+++ The data

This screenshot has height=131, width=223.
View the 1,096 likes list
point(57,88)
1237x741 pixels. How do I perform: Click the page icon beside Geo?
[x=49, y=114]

++++++

◆ What the task requires: Lay out every line of the records above as a Markdown table with the columns Row and Line, numbering the rows in order and leaving out blank lines.

◆ Answer to the exercise:
| Row | Line |
|---|---|
| 1 | This screenshot has height=131, width=223. |
| 2 | View the 1,096 likes list |
| 3 | point(57,88) |
| 4 | 1237x741 pixels. How do I perform: Click the page icon beside Geo? |
| 5 | [x=49, y=114] |